Взбежав наверх, князь обнял гостью за плечи, провел вниз по ступеням, усадил к столу, сунул в руки кружку с отваром. Девица, цокая зубами по керамике, с трудом сделала маленький глоток.
– Он… Он… Он… – шмыгнула она носом.
– Ну это я понял, – кивнул Андрей. – Только чего ты хочешь? Тебе отворотного зелья дать, чтобы забыла начисто, или его приворожить?

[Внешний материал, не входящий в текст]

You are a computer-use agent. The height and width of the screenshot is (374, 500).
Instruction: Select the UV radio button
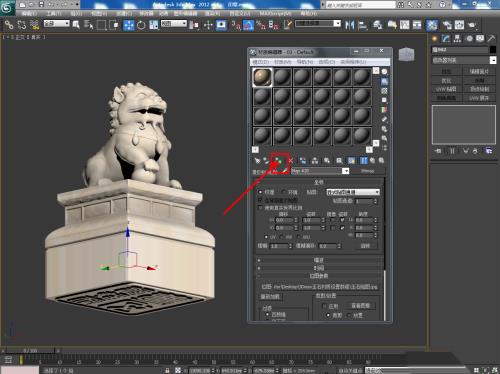click(x=266, y=237)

– Его, его, – торопливо закивала конопушка.
– Не вопрос.
Входя в образ заправского колдуна, Зверев заглянул в корзину. Там лежал полноценный гусь, уже ощипанный, с завернутой под крыло шеей.
– Я еще принесу, – торопливо пообещала девица.
– Не боись. Я к тебе хоть всю деревню запросто присушу, – подмигнул князь, наклонился и шепнул в ухо: – На кровь пробовала?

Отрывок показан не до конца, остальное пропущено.